The Nutcracker and I… Quand l’imagination nous tient au bout du fil…

La 11ème édition de Beirut Spring Festival bat son plein et les performances de qualité donnent rendez-vous à un public fidèle, assoiffé de culture. Le concert vivant, The Nutcracker and I, a eu lieu au théâtre Al Madina, Hamra, où les échos des airs de Tchaikovsky résonnent encore dans la salle. L’ouverture du spectacle s’est pourtant faite dans le silence… un silence d’une minute, beau et noble, pour rendre hommage à celle dont ni le crayon ni le coeur ne lâchaient aucune représentation scénique, l’éternelle May Ménassa.

Une pianiste en robe rouge aux cheveux ébène, une pluie d’étoiles en avant-scène sur un fond sombre et tout est magie… L’attente surtout, parce qu’elle porte en elle tout le mystère, tous les espoirs des paradis perdus.
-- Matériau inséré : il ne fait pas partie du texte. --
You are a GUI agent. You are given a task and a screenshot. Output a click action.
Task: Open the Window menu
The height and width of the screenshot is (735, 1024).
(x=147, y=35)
L’attente du Nutcracker légendaire sur les notes aussi bien enchaînées que maîtrisées d’Alexandra Dariescu. Les spectateurs s’envolent vers le pays où l’on revient toujours, celui de l’enfance.

La chaleur d’une maison, l’enthousiasme d’une enfant, la magie de Noël, un coin de sapin et une histoire à dormir debout… un rêve qui nous tient à l’autre bout des personnages construits en animations. Nos pensées se déconstruisent et s’échappent, le temps d’une fine escapade, sur une musique qui défie le temps et redessine tous les espaces.

L’espace d’un instant ou d’une heure est bien là. L’histoire vivante des petits est ramenée à la vie sous les doigts magiques de la pianiste. Ses mains en soupirs entre deux notes fusionnent avec celles de la ballerine en port de bras. Les mélodies aussi harmonieuses que saccadées sont entrecoupés par les applaudissements des spectateurs enthousiastes pendant les échappés d’une danseuse hasardeuse, tels les pas d’un enfant épris, intimidé par un monde trop vaste et des personnages virtuels d’animation digitale qui s’appliquent à leurs pas de danse sans retenue.

Un conte nous revient de loin sous forme d’une interprétation contemporaine, de visuels animés, formant un rideau de théâtre translucide aux mille couleurs, espace dérobé, hors temps, hors lieu… fidèle au son, le seul, l’ultime, celui de Tchaikovsky qui nous chuchote tout bas nos rêves d’enfants enfouis dans les greniers poussiéreux de tous les jours… alors on défait nos toiles d’araignées, s’échappe avec le Nutcracker aux pas de danse feutrés… et l’on sourit…

Marie-Christine Tayah

*Beirut Spring Festival, du 9 au 14 juin 2019, entrée libre.